Binary Chemical Weapon - in Popular Culture

In Popular Culture

A miniature binary weapon is used in an assassination in the Frederick Forsyth novel The Devil's Alternative. It consists of two half-capsules, a non-resistant one containing potassium cyanide and an acid-resistant one containing hydrochloric acid. The substances mix after the halves are assembled and the seal between them is broken, and form hydrogen cyanide. The surplus acid eats through the capsule walls of the non-resistant half, and after a delay of several hours, the lethal content is released into the intestinal tract of whoever ingested it.

While technically possible, the assassination tool as discussed in the novel is presumably fictional. However, there are claims that in September 2003 the SVR (Russian Foreign Intelligence Service) prepared to assassinate Boris Berezovsky with a similar device.

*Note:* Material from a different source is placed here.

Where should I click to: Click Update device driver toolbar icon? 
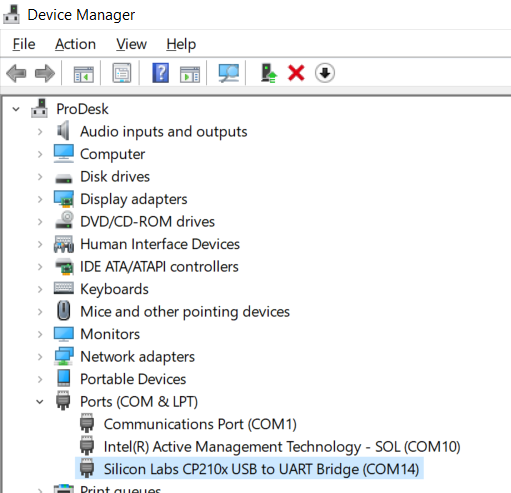pyautogui.click(x=269, y=73)

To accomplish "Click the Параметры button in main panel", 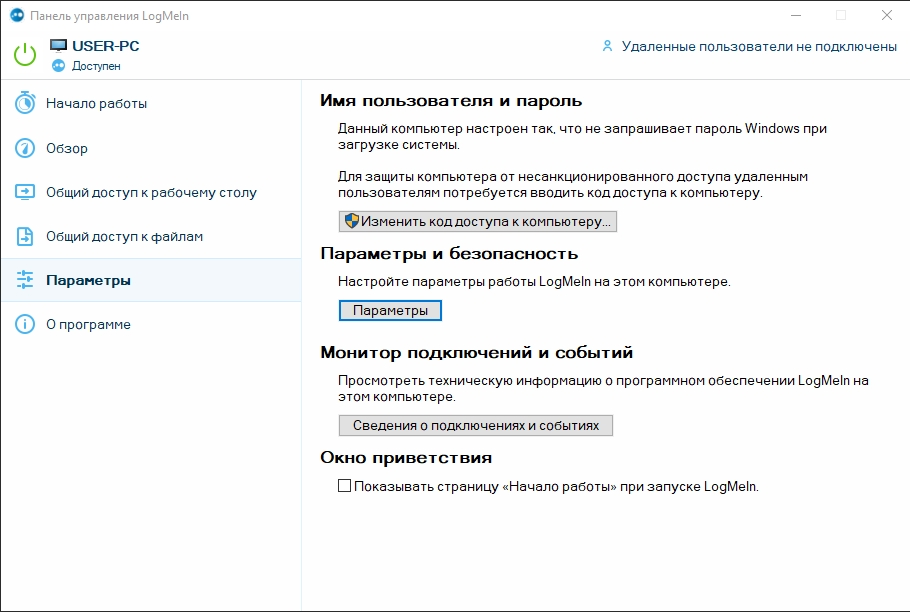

The 2002 movie xXx features a Soviet-made binary chemical weapon codenamed "Silent Night", after its supposed ability to render an area silent by killing its inhabitants. In the movie, the chemical was acquired by the terrorist group Anarchy-99, and their leader, Yorgi, plans to launch missiles containing Silent Night from an autonomous solar-powered submarine called Ahab, with the intent to sow chaos among civilized nations as they all blame each other for the attacks.

In the 1995 movie Die Hard with a Vengeance, the terrorists use timer and otherwise activated binary explosive bombs, where two inert fluid, a white and a red coloured, right before detonation mixed by the bombs' mechanism creating a highly explosive mixture.